La storia del giovane Devin Jones, a cui il parco di divertimenti di Joyland cambierà per sempre la vita durante un’estate calda e ricca di avvenimenti, trasuda King da tutte le parti: c’è tanto di IT, ma non mancano le similitudini con la novella Il corpo (da cui il film Stand by me – Ricordo di un’estate) o con L’acchiappasogni e si trattano tematiche storicamente care allo scrittore americano, come il passaggio all’età adulta o l’amicizia e l’amore. Niente di nuovo, quindi, ma la capacità di King di avvolgere lo spettatore e di trascinarlo dentro le pagine rimane immutata, grazie anche alla sua bravura di utilizzare il racconto in prima persona (pochi scrittori sanno farlo così bene), e al costruire personaggi che vanno ben oltre il romanzo stesso, facendosi carne e sangue: Jonsey, i suoi amici Tom ed Erin, il piccolo Mike, la bellissima Annie, i vari lavoratori di Joyland già dopo poche pagine ci appaiono in carne e ossa, prendendoci per mano e guidandoci in un viaggio pieno di emozioni, positive e negative, che cambierà la vita anche a noi.

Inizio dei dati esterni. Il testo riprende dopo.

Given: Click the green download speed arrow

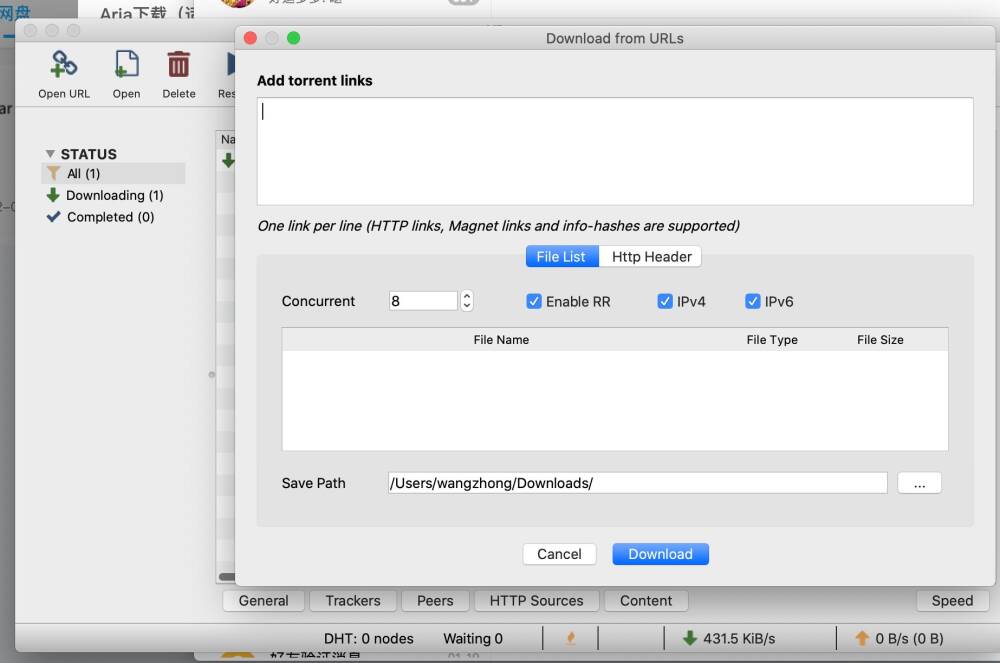Looking at the screenshot, I should click(690, 638).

Dopo l’enciclopedico (e didascalico) 22/11/63, con Joyland King ci riporta nel suo mondo, dove l’horror (o il thriller) sono soltanto un pretesto per raccontarci una storia di amore, coraggio e amicizia, riuscendo anche ad arginare i difetti che hanno accompagnato alcuni dei suoi libri, a partire dalla prolissità (nelle 350 pagine di cui è composto Joyland non c’è spazio per pause o dilatazioni inutili), calando un po’ quando arriva il momento di dipanare la matassa, ma lasciandoci con un groppo in gola nello struggente finale, in cui, ancora una volta, ci troviamo di fronte alla sua inimitabile capacità di raccontare l’infanzia e un mondo che ormai non esiste più.